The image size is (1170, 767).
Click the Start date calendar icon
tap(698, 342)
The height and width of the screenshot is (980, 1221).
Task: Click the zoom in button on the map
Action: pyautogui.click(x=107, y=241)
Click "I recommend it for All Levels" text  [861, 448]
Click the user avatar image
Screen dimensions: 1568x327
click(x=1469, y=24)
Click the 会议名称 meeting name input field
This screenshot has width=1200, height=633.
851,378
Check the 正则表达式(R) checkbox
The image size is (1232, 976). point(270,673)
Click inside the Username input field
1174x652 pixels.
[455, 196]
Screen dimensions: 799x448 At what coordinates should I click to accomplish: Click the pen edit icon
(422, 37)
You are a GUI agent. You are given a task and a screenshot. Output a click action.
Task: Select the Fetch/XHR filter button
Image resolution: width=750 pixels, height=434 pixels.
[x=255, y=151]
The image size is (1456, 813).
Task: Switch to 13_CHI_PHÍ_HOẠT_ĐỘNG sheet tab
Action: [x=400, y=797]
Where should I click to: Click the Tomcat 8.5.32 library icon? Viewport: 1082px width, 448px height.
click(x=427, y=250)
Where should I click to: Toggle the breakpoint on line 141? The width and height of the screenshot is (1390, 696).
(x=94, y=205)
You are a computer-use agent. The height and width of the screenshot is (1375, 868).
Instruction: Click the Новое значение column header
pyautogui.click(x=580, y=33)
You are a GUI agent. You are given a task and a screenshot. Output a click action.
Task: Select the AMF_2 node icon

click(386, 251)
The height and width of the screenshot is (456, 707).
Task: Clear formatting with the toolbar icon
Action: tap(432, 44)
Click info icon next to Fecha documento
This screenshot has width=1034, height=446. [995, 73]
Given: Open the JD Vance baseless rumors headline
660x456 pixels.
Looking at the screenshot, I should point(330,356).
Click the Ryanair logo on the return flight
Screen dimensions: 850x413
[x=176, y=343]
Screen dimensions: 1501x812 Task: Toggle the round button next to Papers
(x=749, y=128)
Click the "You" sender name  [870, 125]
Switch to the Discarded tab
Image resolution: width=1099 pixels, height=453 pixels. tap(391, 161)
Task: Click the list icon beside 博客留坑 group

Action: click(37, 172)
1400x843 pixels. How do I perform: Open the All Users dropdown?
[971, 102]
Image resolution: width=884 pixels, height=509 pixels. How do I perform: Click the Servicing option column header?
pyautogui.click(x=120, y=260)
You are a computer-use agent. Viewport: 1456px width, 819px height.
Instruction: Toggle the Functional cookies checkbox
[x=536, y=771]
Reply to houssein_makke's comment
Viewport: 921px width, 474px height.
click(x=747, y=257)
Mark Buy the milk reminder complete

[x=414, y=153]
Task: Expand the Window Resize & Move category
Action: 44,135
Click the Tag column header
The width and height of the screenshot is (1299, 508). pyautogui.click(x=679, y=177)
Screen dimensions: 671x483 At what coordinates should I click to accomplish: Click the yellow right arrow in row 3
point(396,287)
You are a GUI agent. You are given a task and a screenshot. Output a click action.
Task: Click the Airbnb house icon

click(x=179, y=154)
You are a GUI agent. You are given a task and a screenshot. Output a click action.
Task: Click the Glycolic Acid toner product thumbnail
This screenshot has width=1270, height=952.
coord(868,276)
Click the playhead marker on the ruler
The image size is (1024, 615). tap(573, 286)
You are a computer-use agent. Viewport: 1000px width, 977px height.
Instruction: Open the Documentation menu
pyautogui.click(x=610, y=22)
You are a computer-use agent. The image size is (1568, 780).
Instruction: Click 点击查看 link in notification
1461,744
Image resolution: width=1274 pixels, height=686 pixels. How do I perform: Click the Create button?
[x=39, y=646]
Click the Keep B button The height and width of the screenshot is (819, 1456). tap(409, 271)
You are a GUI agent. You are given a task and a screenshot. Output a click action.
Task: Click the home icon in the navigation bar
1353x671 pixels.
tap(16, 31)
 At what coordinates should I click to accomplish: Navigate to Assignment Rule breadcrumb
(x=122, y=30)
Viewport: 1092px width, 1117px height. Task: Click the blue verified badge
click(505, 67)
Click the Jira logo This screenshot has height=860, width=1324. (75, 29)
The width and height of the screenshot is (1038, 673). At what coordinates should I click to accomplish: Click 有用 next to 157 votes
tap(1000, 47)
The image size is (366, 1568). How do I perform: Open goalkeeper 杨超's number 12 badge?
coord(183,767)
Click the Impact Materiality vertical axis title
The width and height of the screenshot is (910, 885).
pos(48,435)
▬▬▬
**PROBLEM:**
Identify each line of the material where the word "computer" shows up, and copy it.

**TASK RESULT:**
You are a computer-use agent. The height and width of the screenshot is (1375, 868).
You are a computer-use agent. Viewport: 1456px width, 819px height.
You are a computer-use agent. Viewport: 1000px width, 977px height.
You are a computer-use agent. The image size is (1568, 780).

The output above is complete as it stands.